§ **Exercise requirements**
Write out every line of the data below word for word, leaving nothing out and changing nothing.

§ **Items listed in a dataset**
════════

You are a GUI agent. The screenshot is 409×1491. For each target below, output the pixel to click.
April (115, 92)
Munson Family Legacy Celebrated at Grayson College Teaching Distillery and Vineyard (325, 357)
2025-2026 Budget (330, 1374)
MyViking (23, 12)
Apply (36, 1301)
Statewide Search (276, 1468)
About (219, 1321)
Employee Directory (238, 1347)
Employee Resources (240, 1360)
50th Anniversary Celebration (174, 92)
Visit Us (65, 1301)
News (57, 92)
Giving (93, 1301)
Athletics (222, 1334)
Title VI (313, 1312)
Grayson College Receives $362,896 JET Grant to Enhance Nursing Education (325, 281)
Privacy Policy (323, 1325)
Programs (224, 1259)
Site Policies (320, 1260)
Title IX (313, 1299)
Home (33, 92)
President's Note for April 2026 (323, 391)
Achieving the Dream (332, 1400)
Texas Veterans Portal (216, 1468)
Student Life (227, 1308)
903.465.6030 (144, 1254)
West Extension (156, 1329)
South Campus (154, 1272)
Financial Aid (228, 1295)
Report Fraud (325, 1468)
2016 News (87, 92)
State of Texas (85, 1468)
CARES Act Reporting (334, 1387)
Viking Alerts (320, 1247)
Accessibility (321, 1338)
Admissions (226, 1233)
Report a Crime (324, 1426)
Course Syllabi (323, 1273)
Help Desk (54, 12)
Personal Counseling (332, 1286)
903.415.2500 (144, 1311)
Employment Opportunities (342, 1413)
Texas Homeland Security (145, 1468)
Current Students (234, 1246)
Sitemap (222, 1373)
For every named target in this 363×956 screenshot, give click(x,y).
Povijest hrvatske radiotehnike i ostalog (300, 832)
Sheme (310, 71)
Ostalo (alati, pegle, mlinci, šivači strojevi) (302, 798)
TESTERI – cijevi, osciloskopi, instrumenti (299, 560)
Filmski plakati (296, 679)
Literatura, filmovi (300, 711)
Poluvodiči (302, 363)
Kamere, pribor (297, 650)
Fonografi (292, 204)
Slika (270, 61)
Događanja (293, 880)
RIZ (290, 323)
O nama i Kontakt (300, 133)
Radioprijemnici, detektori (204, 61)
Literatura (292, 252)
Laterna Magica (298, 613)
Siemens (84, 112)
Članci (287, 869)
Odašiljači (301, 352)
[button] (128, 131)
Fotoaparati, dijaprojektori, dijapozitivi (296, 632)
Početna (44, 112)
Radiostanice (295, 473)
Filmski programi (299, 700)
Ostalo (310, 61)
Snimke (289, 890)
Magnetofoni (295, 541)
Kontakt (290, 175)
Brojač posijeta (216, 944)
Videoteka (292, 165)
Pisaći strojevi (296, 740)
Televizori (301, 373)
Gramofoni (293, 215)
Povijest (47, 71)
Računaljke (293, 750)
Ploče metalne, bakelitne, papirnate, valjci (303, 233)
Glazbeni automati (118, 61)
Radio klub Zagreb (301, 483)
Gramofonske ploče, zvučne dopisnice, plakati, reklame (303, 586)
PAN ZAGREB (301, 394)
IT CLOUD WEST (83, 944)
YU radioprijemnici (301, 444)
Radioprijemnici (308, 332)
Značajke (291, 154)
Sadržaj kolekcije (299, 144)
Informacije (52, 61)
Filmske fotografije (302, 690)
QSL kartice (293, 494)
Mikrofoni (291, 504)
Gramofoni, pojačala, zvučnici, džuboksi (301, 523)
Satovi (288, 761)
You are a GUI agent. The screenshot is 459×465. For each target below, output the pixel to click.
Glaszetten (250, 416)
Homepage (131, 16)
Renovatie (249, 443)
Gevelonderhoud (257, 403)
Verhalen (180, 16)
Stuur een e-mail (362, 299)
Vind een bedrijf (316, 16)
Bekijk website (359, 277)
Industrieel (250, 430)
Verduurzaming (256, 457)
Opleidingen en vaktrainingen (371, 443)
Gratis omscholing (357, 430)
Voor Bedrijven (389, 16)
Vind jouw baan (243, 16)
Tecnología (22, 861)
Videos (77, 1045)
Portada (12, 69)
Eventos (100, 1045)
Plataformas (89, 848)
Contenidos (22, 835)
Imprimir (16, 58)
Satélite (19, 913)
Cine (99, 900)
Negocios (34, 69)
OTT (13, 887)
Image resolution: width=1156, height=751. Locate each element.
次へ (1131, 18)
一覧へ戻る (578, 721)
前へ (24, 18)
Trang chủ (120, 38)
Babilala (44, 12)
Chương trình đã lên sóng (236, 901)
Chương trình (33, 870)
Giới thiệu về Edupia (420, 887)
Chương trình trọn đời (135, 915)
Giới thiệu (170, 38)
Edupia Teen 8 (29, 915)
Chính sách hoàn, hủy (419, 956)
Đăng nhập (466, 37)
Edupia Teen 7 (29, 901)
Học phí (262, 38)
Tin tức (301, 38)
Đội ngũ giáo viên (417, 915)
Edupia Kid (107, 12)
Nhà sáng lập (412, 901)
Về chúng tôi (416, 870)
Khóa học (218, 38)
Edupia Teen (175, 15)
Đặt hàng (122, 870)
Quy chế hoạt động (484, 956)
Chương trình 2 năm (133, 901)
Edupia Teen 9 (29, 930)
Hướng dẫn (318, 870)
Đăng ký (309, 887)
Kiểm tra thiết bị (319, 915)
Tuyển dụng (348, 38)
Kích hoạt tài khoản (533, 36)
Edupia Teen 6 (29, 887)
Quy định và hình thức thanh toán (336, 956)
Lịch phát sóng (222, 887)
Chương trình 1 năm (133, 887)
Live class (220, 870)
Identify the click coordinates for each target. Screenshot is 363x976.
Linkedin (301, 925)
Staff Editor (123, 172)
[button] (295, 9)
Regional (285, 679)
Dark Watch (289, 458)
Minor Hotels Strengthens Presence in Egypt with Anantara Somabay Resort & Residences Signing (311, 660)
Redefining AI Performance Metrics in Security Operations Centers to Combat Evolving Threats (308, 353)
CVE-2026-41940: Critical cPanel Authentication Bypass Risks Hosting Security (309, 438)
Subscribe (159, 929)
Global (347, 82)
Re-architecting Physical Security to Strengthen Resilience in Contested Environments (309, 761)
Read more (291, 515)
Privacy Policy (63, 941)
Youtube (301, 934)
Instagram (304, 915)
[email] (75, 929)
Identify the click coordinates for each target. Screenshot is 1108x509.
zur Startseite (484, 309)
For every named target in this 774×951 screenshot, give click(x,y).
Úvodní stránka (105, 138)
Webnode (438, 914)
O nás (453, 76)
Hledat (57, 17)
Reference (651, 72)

════════

§ **Task response**
You are a GUI agent. The screenshot is 409×1491. For each target below, output the pixel to click.
April (115, 92)
Munson Family Legacy Celebrated at Grayson College Teaching Distillery and Vineyard (325, 357)
2025-2026 Budget (330, 1374)
MyViking (23, 12)
Apply (36, 1301)
Statewide Search (276, 1468)
About (219, 1321)
Employee Directory (238, 1347)
Employee Resources (240, 1360)
50th Anniversary Celebration (174, 92)
Visit Us (65, 1301)
News (57, 92)
Giving (93, 1301)
Athletics (222, 1334)
Title VI (313, 1312)
Grayson College Receives $362,896 JET Grant to Enhance Nursing Education (325, 281)
Privacy Policy (323, 1325)
Programs (224, 1259)
Site Policies (320, 1260)
Title IX (313, 1299)
Home (33, 92)
President's Note for April 2026 (323, 391)
Achieving the Dream (332, 1400)
Texas Veterans Portal (216, 1468)
Student Life (227, 1308)
903.465.6030 (144, 1254)
West Extension (156, 1329)
South Campus (154, 1272)
Financial Aid (228, 1295)
Report Fraud (325, 1468)
2016 News (87, 92)
State of Texas (85, 1468)
CARES Act Reporting (334, 1387)
Viking Alerts (320, 1247)
Accessibility (321, 1338)
Admissions (226, 1233)
Report a Crime (324, 1426)
Course Syllabi (323, 1273)
Help Desk (54, 12)
Personal Counseling (332, 1286)
903.415.2500 (144, 1311)
Employment Opportunities (342, 1413)
Texas Homeland Security (145, 1468)
Current Students (234, 1246)
Sitemap (222, 1373)
For every named target in this 363×956 screenshot, give click(x,y).
Povijest hrvatske radiotehnike i ostalog (300, 832)
Sheme (310, 71)
Ostalo (alati, pegle, mlinci, šivači strojevi) (302, 798)
TESTERI – cijevi, osciloskopi, instrumenti (299, 560)
Filmski plakati (296, 679)
Literatura, filmovi (300, 711)
Poluvodiči (302, 363)
Kamere, pribor (297, 650)
Fonografi (292, 204)
Slika (270, 61)
Događanja (293, 880)
RIZ (290, 323)
O nama i Kontakt (300, 133)
Radioprijemnici, detektori (204, 61)
Literatura (292, 252)
Laterna Magica (298, 613)
Siemens (84, 112)
Članci (287, 869)
Odašiljači (301, 352)
[button] (128, 131)
Fotoaparati, dijaprojektori, dijapozitivi (296, 632)
Početna (44, 112)
Radiostanice (295, 473)
Filmski programi (299, 700)
Ostalo (310, 61)
Snimke (289, 890)
Magnetofoni (295, 541)
Kontakt (290, 175)
Brojač posijeta (216, 944)
Videoteka (292, 165)
Pisaći strojevi (296, 740)
Televizori (301, 373)
Gramofoni (293, 215)
Povijest (47, 71)
Računaljke (293, 750)
Ploče metalne, bakelitne, papirnate, valjci (303, 233)
Glazbeni automati (118, 61)
Radio klub Zagreb (301, 483)
Gramofonske ploče, zvučne dopisnice, plakati, reklame (303, 586)
PAN ZAGREB (301, 394)
IT CLOUD WEST (83, 944)
YU radioprijemnici (301, 444)
Radioprijemnici (308, 332)
Značajke (291, 154)
Sadržaj kolekcije (299, 144)
Informacije (52, 61)
Filmske fotografije (302, 690)
QSL kartice (293, 494)
Mikrofoni (291, 504)
Gramofoni, pojačala, zvučnici, džuboksi (301, 523)
Satovi (288, 761)
You are a GUI agent. The screenshot is 459×465. For each target below, output the pixel to click.
Glaszetten (250, 416)
Homepage (131, 16)
Renovatie (249, 443)
Gevelonderhoud (257, 403)
Verhalen (180, 16)
Stuur een e-mail (362, 299)
Vind een bedrijf (316, 16)
Bekijk website (359, 277)
Industrieel (250, 430)
Verduurzaming (256, 457)
Opleidingen en vaktrainingen (371, 443)
Gratis omscholing (357, 430)
Voor Bedrijven (389, 16)
Vind jouw baan (243, 16)
Tecnología (22, 861)
Videos (77, 1045)
Portada (12, 69)
Eventos (100, 1045)
Plataformas (89, 848)
Contenidos (22, 835)
Imprimir (16, 58)
Satélite (19, 913)
Cine (99, 900)
Negocios (34, 69)
OTT (13, 887)
Image resolution: width=1156, height=751. Locate each element.
次へ (1131, 18)
一覧へ戻る (578, 721)
前へ (24, 18)
Trang chủ (120, 38)
Babilala (44, 12)
Chương trình đã lên sóng (236, 901)
Chương trình (33, 870)
Giới thiệu về Edupia (420, 887)
Chương trình trọn đời (135, 915)
Giới thiệu (170, 38)
Edupia Teen 8 (29, 915)
Chính sách hoàn, hủy (419, 956)
Đăng nhập (466, 37)
Edupia Teen 7 (29, 901)
Học phí (262, 38)
Tin tức (301, 38)
Đội ngũ giáo viên (417, 915)
Edupia Kid (107, 12)
Nhà sáng lập (412, 901)
Về chúng tôi (416, 870)
Khóa học (218, 38)
Edupia Teen (175, 15)
Đặt hàng (122, 870)
Quy chế hoạt động (484, 956)
Chương trình 2 năm (133, 901)
Edupia Teen 9 (29, 930)
Hướng dẫn (318, 870)
Đăng ký (309, 887)
Kiểm tra thiết bị (319, 915)
Tuyển dụng (348, 38)
Kích hoạt tài khoản (533, 36)
Edupia Teen 6 (29, 887)
Quy định và hình thức thanh toán (336, 956)
Lịch phát sóng (222, 887)
Chương trình 1 năm (133, 887)
Live class (220, 870)
Identify the click coordinates for each target. Screenshot is 363x976.
Linkedin (301, 925)
Staff Editor (123, 172)
[button] (295, 9)
Regional (285, 679)
Dark Watch (289, 458)
Minor Hotels Strengthens Presence in Egypt with Anantara Somabay Resort & Residences Signing (311, 660)
Redefining AI Performance Metrics in Security Operations Centers to Combat Evolving Threats (308, 353)
CVE-2026-41940: Critical cPanel Authentication Bypass Risks Hosting Security (309, 438)
Subscribe (159, 929)
Global (347, 82)
Re-architecting Physical Security to Strengthen Resilience in Contested Environments (309, 761)
Read more (291, 515)
Privacy Policy (63, 941)
Youtube (301, 934)
Instagram (304, 915)
[email] (75, 929)
Identify the click coordinates for each target. Screenshot is 1108x509.
zur Startseite (484, 309)
For every named target in this 774×951 screenshot, give click(x,y).
Úvodní stránka (105, 138)
Webnode (438, 914)
O nás (453, 76)
Hledat (57, 17)
Reference (651, 72)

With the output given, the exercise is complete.